Changes in cardiac output in response to augmenting cardiac contractility, preload, and heart rate during enflurane anesthesia were examined in 12 open-chested dogs. Cardiac contractility was assessed by the slope of the end-systolic pressure-volume relation (E(max)). Dobutamine (3, 6, and 9 μg·kg^-1·min^-1) was administered to augment cardiac contractility. Autologous blood (5.0 and 10 mL/kg) was infused to increase preload.
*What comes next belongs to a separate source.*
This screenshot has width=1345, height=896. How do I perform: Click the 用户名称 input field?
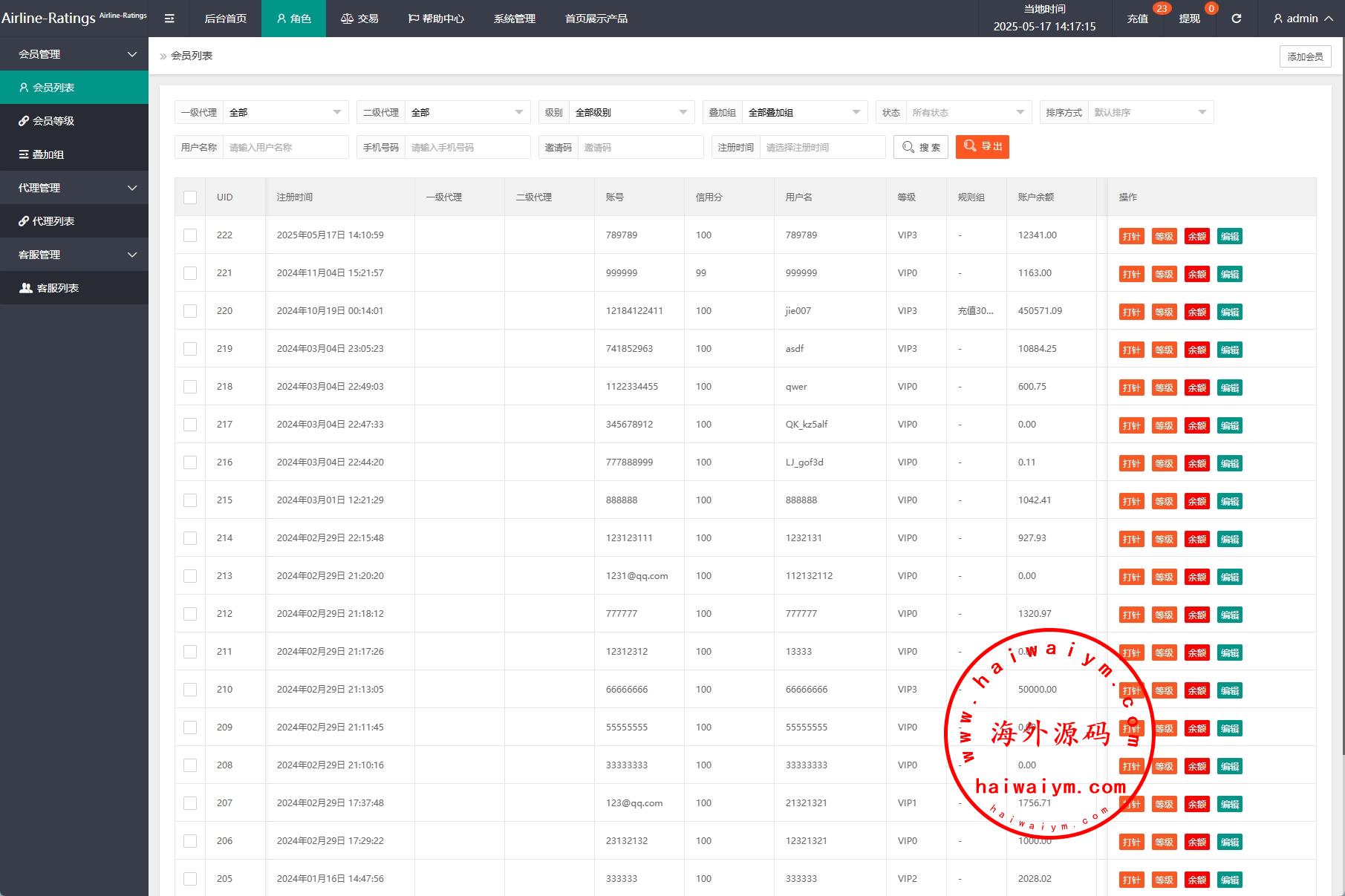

Atrial pacing was used to increase the heart rate by about 30%. Cardiac output decreased from 96 ± 4 (0% enflurane) (mean ± SE) to 73 ± 5 (1.7% enflurane) and to 46 ± 7 mL·kg^-1·min^-1 (3.4% enflurane), concomitantly with decreases in E(max) from 6.0 ± 1.2 (0% enflurane) to 4.5 ± 1.2 (1.7% enflurane) and to 2.5 ± 0.5 mm Hg/mL (3.4% enflurane). Dobutamine (3, 6, and 9 μg·kg^-1·min^-1) increased E(max) from 69% ± 7% (compared to 0% enflurane with no dobutamine) to 139% ± 15%, 167% ± 25%, and 183% ± 35% at 1.7% enflurane, and from 43% ± 8% to 78% ± 7%, 137% ± 20%, and 157% ± 22% at 3.4% enflurane, respectively. The decreases in cardiac output by 1.7% and 3.4% enflurane were reversed by the intravenous administration of 3 μg·kg^-1·min^-1 of dobutamine. Cardiac output was significantly increased by administration of 10 mL/kg of autologous blood at 1.7% enflurane, but did not significantly increase at 3.4% enflurane. Increasing the heart rate did not significantly increase cardiac output at 1.7% and 3.4% enflurane. The results of this study suggest that increasing cardiac contractility is the most effective therapeutic means of reversing circulatory depression during enflurane anesthesia.